Bizarrement, la Tritox s’exécuta, laissa tomber sa proie et s’éloigna, non sans siffler de mécontentement. Les yeux de Corvus se posèrent sur la pauvre créature … c’était l’une des Minisange ! L’une de ses ailes pendait, inerte sur le sol, tandis qu’elle continuait de se débattre avec l’énergie du désespoir. Le jeune homme l’observa un instant, pensif … si Corvus croyait en la destinée, il ne croyait pas au hasard. C’était la seconde fois que le destin mettait cette Minisange sur son chemin, pouvait-il vraiment l’ignorer ? Le sakaien s’accroupit, évalua l’étendue des dégâts … il n’était pas certain de pouvoir la sauver, mais cela ne coûtait rien d’essayer, non ? En la laissant ici, Corvus la condamnait, c’était une certitude. Le sakaien jeta un regard vers Salava, qui ne l’avait pas quitté des yeux. Il fallait essayer, Corvus lui devait bien cela. Après tout, n’était-ce pas en partie à cause de lui qu’elle en était là ? Avec délicatesse, le guerrier attrapa l’oiseau au plumage bleu … elle était minuscule et tenait largement dans sa main. Le sakaien la garda contre lui, conservant volontairement une main libre, au cas où … on n’était jamais trop prudent, pas vrai ?

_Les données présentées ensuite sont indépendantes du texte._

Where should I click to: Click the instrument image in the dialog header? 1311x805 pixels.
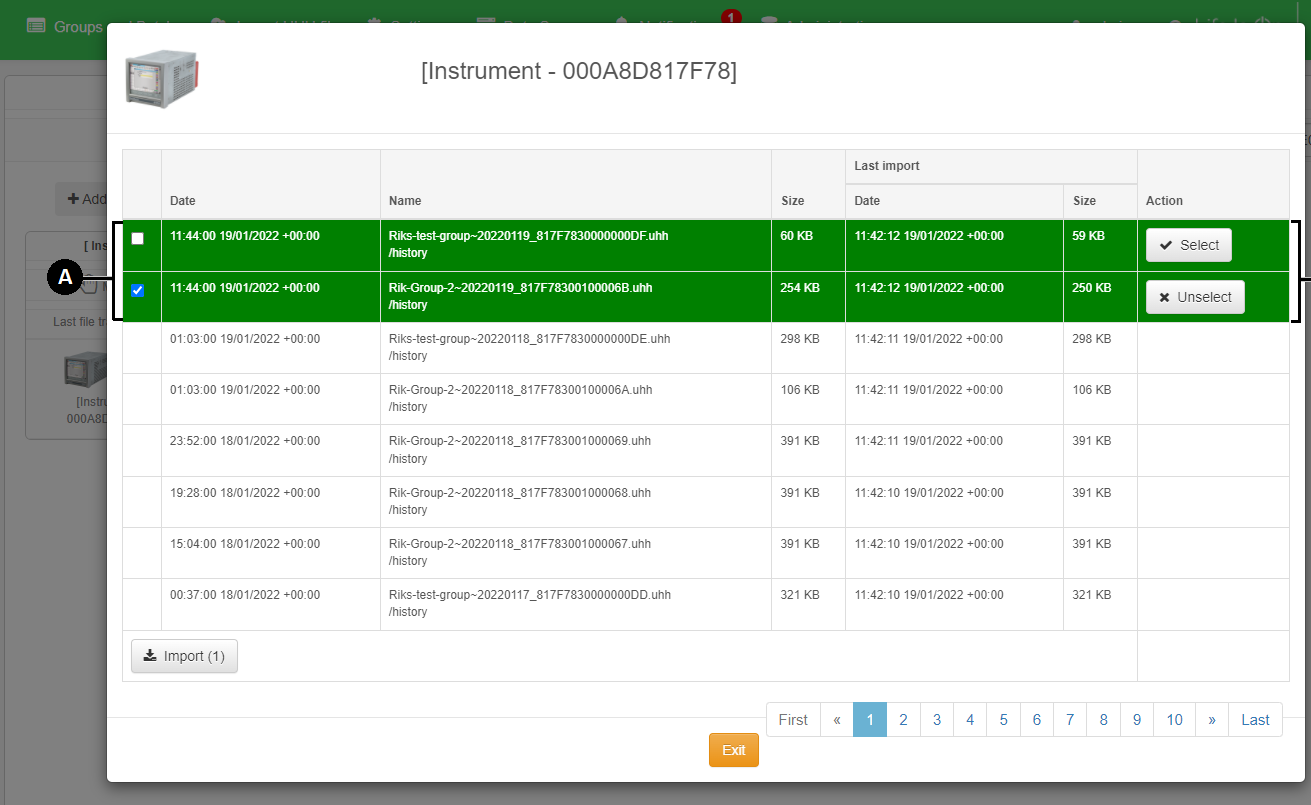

Bizarrement, Delsin ne semblait pas avoir fait attention à ce qui venait de se passer. Il continuait de fixer le miroir presque … absent. Le sakaien l’entendit prononcer quelques mots, l’incitant à venir le rejoindre. Cette sculpture était belle, certes, mais il ne fallait pas non plus exagérer. Cela faisait combien de temps qu’il la regardait déjà ? Curieusement, le jeune homme s’était muré dans un silence étrange qui ne lui ressemblait pas.
« — Tu vas rester là à fixer cette… » lui demanda Corvus, mais il n’acheva pas sa phrase. En posant son regard sur lui, le sakaien lui trouvait un air étrange. Au loin, le jeune homme entendit le bruit d’un verre qui tombe et se brise … le Kecleon qui traînait sur la table faisait encore des siennes, mais le sakaien n’y prit pas garde. Toute son attention était désormais fixée sur le jeune érudit
« Delsin ? » l’interpella-t-il, sans grand succès. Ces yeux étaient bizarres … quelque chose n’allait pas.